The company's website reveals basic information about its approach to conducting business.
Commercial Development Company buys the properties. Other affiliated businesses take on separate and clearly defined roles.
Environmental Liability Transfer assumes the liability connected to the properties.
EnviroAnalytics Group manages the environmental cleanup.
Industrial Demolition oversees demolition work.
Industrial Asset Recovery Group sells assets from the properties, including scrap metal.
Commercial Development Company's website reveals little about Tom and Michael Roberts, the brothers who are Principals of the company they founded in 1990.
The I-Team learned more about the Roberts brothers, their company, and how they conduct business through their own words in depositions.
Those records, filed in a 2015 lawsuit against Michael Roberts, Commercial Development Company, and Sparrows Point LLC, one of their businesses in Maryland, are not related to Tanners Creek.
But some of the information disclosed by the Roberts brothers reveals business practices that are used company-wide, according to their depositions.
Brief public excerpts of those "confidential" depositions, videotaped in December 2015 at the Grand Marriott Hotel in St. Louis, are filed in the lawsuit.
In his deposition recorded on Dec. 1, 2015, Tom Roberts testified the brothers "discuss each project."
Tom Roberts testified the brothers discuss "what we were going to do with the property, how we were going to do the cleanup."
"When new projects are brought on board, we, depending on prior workload, determine who takes that project," Tom Roberts testified in his deposition.
Based on IDEM records, Michael Roberts appears to be leading the Tanners Creek project.
IDEM sent a letter addressed to the attention of Michael Roberts on April 23, 2020, informing Tanners Creek Development that state agency had approved the company's plan for closure and post closure of two coal ash waste sites subject to terms in the letter.
"Public records for your facility are available in IDEM's Virtual File Cabinet," according to the letter addressed to Michael Roberts.
In his deposition on Dec. 2, 2015, Michael Roberts testified that Sparrows Point LLC made an estimated $85 million profit on the sale of the 3,100 acre site near Baltimore.
The depositions were part of a case in which Sparrows Point's former "local representative," John Macsherry Jr., claimed he was entitled to a sales commission. The case settled earlier this year for an undisclosed sum.
"Today, the site has a brighter future," according to the Commercial Development Company website. "The 3,100-acre former steel mill is now in the later stages of environmental remediation and is currently being transformed into a major NE logistical hub."
The development is an "epic turnaround tale," according to a 2019 article by Bloomberg.
In 2018, Commercial Development Company moved into a new corporate headquarters in St. Louis, according to the St. Louis Post Dispatch.

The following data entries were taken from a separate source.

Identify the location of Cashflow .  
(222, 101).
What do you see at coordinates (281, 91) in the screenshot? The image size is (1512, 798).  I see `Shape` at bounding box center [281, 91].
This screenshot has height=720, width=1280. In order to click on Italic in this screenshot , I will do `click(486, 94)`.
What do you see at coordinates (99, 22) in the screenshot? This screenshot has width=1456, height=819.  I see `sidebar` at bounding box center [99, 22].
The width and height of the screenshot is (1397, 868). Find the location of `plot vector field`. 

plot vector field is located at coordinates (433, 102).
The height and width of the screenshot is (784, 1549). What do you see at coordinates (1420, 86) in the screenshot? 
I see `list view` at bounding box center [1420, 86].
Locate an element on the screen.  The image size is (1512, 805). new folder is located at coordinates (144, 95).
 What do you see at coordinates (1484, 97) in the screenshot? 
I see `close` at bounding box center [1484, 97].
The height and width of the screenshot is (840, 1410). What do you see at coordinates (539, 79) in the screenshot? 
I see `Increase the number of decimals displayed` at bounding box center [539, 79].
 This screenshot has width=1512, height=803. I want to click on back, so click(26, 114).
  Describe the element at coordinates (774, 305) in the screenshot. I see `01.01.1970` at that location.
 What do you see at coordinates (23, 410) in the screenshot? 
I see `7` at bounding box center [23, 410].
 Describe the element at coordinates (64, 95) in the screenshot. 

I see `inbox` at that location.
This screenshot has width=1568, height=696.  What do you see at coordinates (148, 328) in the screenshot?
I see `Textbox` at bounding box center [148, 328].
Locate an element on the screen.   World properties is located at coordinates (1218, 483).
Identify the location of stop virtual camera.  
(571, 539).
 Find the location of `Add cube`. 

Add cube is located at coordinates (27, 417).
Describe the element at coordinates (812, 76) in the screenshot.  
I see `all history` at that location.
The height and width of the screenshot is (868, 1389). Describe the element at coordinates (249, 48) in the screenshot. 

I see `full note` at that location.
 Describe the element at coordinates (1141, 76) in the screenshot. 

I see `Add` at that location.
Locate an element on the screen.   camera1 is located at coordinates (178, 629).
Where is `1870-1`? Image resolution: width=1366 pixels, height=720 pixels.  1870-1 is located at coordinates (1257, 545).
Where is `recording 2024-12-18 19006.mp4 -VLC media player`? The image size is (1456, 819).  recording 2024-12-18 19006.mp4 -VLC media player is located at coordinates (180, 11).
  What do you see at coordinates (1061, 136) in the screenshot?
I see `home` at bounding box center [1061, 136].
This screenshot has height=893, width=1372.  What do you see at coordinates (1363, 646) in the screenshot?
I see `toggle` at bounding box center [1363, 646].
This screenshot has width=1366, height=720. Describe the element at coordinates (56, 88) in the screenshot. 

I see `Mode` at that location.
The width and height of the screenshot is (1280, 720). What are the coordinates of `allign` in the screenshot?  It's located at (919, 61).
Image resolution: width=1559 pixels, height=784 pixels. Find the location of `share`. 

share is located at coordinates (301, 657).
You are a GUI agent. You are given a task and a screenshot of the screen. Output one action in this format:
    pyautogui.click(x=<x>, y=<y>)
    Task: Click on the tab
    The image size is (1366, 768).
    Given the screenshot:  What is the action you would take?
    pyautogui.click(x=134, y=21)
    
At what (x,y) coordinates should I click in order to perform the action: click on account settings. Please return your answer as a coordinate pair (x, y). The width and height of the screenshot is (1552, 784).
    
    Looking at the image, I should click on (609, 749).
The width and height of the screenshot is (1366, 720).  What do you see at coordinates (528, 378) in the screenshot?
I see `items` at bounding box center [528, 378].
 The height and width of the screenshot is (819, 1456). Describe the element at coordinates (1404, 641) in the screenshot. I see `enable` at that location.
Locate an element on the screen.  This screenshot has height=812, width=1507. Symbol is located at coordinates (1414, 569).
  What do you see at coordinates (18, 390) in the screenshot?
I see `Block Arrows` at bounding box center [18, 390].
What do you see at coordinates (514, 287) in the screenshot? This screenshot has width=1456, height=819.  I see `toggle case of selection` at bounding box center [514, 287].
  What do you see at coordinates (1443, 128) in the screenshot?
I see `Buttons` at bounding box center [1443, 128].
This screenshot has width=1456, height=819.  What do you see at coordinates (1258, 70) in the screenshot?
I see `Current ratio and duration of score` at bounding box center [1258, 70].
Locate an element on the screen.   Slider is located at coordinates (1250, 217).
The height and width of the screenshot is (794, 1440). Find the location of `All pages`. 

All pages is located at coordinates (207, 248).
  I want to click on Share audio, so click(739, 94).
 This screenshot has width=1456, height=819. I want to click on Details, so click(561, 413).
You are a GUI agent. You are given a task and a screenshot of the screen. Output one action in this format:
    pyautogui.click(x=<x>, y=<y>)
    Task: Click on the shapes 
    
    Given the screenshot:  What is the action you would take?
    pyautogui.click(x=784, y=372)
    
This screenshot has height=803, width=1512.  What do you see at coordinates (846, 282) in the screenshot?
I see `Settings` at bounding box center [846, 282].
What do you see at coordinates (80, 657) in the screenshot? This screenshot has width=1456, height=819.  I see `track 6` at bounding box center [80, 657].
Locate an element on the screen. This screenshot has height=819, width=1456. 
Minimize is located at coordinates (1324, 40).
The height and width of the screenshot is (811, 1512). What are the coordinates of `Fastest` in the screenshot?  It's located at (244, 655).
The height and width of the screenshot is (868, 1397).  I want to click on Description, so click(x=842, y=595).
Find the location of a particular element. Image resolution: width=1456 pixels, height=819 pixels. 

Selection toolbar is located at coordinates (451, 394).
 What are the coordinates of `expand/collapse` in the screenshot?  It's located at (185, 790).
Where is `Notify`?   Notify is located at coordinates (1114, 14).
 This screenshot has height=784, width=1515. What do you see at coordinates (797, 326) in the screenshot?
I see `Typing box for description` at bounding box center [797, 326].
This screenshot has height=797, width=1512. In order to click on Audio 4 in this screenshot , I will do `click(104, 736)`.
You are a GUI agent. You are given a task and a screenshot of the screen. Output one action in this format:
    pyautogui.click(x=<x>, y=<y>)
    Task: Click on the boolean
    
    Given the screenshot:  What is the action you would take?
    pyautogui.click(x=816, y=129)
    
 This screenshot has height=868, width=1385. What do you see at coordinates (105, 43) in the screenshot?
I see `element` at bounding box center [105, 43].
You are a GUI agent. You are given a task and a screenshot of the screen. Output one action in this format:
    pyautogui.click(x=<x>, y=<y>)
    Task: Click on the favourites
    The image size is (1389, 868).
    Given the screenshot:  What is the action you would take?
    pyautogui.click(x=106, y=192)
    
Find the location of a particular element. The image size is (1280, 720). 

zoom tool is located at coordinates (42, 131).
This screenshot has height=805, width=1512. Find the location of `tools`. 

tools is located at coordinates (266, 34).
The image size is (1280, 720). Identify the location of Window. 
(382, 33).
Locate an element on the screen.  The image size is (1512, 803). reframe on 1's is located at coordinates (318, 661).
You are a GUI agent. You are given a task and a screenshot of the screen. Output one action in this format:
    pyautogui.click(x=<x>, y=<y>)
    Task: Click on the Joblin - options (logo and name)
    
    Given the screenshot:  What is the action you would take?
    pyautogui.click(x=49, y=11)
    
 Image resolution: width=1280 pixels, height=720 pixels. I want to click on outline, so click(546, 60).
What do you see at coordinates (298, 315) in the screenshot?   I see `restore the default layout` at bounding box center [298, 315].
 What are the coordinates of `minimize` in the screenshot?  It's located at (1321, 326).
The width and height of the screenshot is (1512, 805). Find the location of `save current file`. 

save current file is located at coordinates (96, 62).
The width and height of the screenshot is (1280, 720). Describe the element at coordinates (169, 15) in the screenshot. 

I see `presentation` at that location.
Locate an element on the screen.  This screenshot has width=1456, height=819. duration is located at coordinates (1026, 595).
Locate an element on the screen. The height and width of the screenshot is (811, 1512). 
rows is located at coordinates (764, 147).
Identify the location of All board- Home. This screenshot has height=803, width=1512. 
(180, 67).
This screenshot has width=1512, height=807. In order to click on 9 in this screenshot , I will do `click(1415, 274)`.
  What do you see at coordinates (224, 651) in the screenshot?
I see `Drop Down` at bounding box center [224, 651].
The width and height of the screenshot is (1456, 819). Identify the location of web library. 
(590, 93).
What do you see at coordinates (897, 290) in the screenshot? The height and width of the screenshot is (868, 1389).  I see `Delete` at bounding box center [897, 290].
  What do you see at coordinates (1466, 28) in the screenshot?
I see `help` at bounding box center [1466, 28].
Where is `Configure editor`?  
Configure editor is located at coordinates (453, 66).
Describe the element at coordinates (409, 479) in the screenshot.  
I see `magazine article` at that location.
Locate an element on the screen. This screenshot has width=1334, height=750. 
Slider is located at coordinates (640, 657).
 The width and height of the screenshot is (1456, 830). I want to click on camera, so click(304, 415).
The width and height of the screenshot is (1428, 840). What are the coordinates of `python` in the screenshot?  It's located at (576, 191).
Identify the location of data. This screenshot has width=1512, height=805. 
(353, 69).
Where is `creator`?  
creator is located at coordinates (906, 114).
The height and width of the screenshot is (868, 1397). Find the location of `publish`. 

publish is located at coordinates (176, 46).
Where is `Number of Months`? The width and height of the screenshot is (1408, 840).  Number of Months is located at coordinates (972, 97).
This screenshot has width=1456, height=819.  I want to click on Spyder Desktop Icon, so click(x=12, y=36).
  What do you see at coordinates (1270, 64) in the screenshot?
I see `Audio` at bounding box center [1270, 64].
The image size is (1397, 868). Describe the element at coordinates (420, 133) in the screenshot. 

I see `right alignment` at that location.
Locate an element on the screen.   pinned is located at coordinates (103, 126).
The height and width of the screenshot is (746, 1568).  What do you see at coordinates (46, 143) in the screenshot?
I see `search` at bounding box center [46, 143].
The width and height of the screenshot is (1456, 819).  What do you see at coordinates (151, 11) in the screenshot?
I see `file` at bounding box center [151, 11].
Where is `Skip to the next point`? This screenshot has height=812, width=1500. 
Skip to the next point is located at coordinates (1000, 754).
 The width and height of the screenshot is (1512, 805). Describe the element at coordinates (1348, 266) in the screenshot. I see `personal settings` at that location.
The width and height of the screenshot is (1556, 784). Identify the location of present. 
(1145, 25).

The 50,000-square-foot office building was built on an old rock quarry site purchased by the company in 1994.
In a brochure, Commercial Development Company lists the Lawrenceburg property as one of its "success stories."
But what will Tanners Creek look like years from now?
The company's website has an aerial map of the property showing its 200+ acre waterfront lot and rail spur to CSX.
"Today the property represents a rare opportunity for an industrial user to take advantage of the site’s outstanding development attributes," according to a company "sales sheet" uploaded to the company's website. "This property can easily accommodate a variety of end users, including manufacturing, logistics support, port operations, data centers, and more."
Lawrenceburg Mayor Kelly Mollaun believes the site "will eventually be a very nice piece of property for development. I firmly believe that."
But just a few minutes after expressing his confidence in the future of the Tanners Creek property, the mayor pondered the risk of leaving all of that coal ash on the Lawrenceburg riverfront.
"How do you mitigate the problem completely? Maybe you take it somewhere else," he said.
"But how do you know if you ever got it all?"